- PROMPT 1 -
Answer these questions from the VIPER tutorial excerpt below:
(a) What must you obtain from Pixabay, after creating a free account, to pull images into the app?
(b) In which file is the apiKey variable found?
(c) Which component does the letter "I" in VIPER stand for?
- PROMPT 2 -
Translate this sentence from the VIPER tutorial excerpt below into Spanish: "However, by the end of the tutorial, you’ll have a fully functional road-trip planning app."

- READING PASSAGE -
This sample uses Pixabay, a permissively licensed photo-sharing site. To pull images into the app, you’ll need to create a free account and obtain an API key.

Follow the instructions here to create an account. Then, copy your API key into the apiKey variable found in ImageDataProvider.swift. You can find it in the Pixabay API docs under Search Images.

If you build and run now, you won’t see anything too interesting.

VIPER app at starter project

However, by the end of the tutorial, you’ll have a fully functional road-trip planning app.

What is VIPER?

VIPER is an architectural pattern like MVC or MVVM, but it separates the code further by single responsibility. Apple-style MVC motivates developers to put all logic into a UIViewController subclass. VIPER, like MVVM before it, seeks to fix this problem.

Each of the letters in VIPER stand for a component of the architecture: View, Interactor, Presenter, Entity and Router.

  • The View is the user interface. This corresponds to a SwiftUI View.
  • The Interactor is a class that mediates between the presenter and the data. It takes direction from the presenter.
  • The Presenter is the “traffic cop” of the architecture, directing data between the view and interactor, taking user actions and calling to router to move the user between views.

- SOURCE INFORMATION -
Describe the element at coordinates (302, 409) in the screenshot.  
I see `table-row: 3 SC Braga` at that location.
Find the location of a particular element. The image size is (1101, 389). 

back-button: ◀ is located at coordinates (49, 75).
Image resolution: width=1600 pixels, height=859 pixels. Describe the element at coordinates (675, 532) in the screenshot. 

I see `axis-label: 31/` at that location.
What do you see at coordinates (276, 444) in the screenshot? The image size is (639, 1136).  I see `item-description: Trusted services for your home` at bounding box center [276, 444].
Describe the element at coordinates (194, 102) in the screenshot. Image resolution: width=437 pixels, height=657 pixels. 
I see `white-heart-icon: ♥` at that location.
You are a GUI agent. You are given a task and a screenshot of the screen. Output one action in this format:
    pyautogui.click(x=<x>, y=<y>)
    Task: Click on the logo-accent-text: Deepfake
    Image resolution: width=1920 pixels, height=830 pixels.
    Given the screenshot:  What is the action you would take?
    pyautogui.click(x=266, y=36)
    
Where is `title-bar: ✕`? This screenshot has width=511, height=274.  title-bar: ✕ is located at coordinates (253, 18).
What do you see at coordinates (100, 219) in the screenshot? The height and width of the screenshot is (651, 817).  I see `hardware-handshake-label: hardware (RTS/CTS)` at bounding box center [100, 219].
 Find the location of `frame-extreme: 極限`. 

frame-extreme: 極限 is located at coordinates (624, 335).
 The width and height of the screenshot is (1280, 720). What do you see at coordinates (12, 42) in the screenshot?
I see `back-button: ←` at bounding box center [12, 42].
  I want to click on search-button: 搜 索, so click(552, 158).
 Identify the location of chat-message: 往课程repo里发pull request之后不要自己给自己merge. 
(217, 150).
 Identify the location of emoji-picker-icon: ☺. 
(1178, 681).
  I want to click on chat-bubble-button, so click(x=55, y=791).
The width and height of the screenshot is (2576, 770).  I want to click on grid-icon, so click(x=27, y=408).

- RESULT 1 -
(a) An API key.
(b) ImageDataProvider.swift.
(c) The Interactor.

- RESULT 2 -
Sin embargo, al final del tutorial, tendrás una aplicación de planificación de viajes por carretera totalmente funcional.